• _SOURCE DATA_:
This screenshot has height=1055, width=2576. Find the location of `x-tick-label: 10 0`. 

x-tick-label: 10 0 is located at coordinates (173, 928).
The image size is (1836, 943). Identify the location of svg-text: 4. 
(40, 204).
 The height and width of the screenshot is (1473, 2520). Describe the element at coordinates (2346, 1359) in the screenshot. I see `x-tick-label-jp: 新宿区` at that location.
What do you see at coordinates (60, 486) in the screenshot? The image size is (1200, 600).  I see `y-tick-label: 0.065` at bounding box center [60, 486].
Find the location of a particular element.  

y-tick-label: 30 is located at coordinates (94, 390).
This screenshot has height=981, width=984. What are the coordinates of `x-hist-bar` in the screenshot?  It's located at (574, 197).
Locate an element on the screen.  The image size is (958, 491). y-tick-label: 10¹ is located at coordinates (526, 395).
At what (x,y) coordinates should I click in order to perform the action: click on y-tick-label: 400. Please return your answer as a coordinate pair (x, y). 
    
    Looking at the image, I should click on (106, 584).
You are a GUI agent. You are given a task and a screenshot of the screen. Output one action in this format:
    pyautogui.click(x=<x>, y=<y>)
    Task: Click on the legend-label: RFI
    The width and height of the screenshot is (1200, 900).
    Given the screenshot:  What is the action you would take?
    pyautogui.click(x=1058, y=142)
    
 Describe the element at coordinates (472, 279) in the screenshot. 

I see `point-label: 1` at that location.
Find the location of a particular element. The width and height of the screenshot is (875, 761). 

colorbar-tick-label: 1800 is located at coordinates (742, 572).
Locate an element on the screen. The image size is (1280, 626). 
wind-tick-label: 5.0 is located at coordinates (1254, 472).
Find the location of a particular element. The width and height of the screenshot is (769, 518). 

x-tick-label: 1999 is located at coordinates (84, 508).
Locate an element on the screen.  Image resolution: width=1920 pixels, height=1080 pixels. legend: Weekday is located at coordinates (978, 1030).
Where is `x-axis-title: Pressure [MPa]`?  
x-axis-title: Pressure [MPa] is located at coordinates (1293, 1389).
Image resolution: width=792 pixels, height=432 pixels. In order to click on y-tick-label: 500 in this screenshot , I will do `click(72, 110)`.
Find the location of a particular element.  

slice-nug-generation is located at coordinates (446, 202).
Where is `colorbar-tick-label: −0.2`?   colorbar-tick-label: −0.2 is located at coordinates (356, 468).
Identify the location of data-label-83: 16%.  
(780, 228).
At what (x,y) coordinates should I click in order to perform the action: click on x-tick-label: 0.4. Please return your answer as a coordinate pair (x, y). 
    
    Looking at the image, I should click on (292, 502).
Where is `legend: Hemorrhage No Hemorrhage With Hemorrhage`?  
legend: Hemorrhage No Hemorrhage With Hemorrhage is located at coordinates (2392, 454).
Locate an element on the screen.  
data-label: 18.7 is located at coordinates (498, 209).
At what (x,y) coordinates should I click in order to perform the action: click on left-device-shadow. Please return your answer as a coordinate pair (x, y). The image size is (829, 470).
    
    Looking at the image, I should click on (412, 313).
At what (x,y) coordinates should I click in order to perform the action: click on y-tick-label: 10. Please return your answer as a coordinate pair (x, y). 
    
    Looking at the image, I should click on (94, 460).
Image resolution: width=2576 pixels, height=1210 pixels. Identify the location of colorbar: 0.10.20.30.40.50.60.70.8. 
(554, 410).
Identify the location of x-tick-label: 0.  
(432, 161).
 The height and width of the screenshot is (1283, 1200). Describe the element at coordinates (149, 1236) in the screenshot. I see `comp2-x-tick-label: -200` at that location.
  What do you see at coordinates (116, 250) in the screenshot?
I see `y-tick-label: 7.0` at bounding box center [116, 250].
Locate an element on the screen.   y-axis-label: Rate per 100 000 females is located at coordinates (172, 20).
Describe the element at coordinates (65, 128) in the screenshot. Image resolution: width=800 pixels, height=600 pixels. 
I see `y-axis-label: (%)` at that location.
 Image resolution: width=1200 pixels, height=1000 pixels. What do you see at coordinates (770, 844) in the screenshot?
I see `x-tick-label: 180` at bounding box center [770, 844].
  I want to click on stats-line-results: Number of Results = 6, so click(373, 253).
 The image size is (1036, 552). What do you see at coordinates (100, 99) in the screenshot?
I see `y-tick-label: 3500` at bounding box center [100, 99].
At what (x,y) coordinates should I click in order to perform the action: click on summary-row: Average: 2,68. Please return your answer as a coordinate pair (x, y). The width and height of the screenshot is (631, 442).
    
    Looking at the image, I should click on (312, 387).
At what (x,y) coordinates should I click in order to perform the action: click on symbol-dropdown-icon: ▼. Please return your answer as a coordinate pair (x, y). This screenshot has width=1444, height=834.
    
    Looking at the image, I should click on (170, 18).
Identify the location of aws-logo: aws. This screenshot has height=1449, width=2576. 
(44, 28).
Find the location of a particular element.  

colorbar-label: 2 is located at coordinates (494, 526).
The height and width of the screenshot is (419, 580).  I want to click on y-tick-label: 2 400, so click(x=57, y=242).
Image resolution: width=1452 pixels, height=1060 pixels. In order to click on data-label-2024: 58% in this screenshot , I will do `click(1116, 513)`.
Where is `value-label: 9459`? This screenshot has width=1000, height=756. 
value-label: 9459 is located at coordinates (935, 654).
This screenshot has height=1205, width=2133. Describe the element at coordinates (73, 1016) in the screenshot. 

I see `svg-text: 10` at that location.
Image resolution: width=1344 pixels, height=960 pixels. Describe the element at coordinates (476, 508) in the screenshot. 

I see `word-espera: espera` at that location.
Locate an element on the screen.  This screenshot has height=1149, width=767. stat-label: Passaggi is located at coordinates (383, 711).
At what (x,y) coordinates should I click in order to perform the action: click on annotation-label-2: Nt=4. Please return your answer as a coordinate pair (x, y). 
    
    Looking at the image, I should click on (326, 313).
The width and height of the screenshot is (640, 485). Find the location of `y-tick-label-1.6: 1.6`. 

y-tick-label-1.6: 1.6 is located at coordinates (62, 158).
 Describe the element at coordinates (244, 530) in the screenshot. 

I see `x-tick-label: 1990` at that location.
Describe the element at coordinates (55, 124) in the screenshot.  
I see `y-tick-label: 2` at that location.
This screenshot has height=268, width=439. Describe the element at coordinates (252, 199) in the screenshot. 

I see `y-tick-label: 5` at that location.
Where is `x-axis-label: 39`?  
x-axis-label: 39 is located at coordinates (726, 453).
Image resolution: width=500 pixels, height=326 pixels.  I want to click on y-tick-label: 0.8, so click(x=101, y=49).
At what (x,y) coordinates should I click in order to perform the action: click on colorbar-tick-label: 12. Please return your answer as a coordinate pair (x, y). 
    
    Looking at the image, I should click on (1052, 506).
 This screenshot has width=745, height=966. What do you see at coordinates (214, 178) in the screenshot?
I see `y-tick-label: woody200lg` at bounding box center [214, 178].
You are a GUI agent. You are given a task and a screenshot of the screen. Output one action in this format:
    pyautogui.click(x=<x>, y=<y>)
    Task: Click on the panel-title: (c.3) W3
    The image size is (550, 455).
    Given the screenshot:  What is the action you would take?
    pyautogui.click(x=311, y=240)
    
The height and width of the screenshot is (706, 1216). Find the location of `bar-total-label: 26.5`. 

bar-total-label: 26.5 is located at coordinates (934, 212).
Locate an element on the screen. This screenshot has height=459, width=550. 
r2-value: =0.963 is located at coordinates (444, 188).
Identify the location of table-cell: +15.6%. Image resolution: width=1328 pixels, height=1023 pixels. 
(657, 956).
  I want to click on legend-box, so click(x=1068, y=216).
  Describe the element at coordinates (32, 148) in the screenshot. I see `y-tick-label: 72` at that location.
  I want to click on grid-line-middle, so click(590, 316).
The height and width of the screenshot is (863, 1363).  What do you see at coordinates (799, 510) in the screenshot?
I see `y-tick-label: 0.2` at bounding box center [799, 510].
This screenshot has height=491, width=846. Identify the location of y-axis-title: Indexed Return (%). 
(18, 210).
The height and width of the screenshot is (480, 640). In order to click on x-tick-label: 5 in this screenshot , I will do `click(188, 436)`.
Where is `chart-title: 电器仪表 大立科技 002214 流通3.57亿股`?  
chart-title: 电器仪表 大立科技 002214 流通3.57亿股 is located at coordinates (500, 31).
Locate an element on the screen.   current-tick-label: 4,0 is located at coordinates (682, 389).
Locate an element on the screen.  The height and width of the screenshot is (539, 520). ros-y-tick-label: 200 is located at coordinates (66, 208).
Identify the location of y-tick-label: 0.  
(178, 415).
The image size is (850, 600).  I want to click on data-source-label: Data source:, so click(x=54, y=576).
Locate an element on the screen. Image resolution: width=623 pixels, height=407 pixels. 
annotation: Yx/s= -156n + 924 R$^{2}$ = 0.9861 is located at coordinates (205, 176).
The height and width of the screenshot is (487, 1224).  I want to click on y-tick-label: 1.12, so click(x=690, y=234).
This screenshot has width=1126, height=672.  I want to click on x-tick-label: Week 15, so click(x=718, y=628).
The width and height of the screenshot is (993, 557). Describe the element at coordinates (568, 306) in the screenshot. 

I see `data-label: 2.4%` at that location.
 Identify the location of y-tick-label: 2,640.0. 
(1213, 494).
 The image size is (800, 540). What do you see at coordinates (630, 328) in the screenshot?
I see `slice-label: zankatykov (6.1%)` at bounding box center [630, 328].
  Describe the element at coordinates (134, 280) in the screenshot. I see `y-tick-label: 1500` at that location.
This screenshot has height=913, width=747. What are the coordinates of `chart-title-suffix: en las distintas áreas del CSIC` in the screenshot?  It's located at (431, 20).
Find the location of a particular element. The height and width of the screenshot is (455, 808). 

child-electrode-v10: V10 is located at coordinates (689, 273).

• _WHAT IS EXPECTED_: Pull out every line of the rows above that contains the word "Where", and copy each one in full.

• _TASK ANSWER_:
Where is `x-axis-title: Pressure [MPa]`?  
Where is `colorbar-tick-label: −0.2`?   colorbar-tick-label: −0.2 is located at coordinates (356, 468).
Where is `legend: Hemorrhage No Hemorrhage With Hemorrhage`?  
Where is `value-label: 9459`? This screenshot has width=1000, height=756. 
Where is `x-axis-label: 39`?  
Where is `chart-title: 电器仪表 大立科技 002214 流通3.57亿股`?  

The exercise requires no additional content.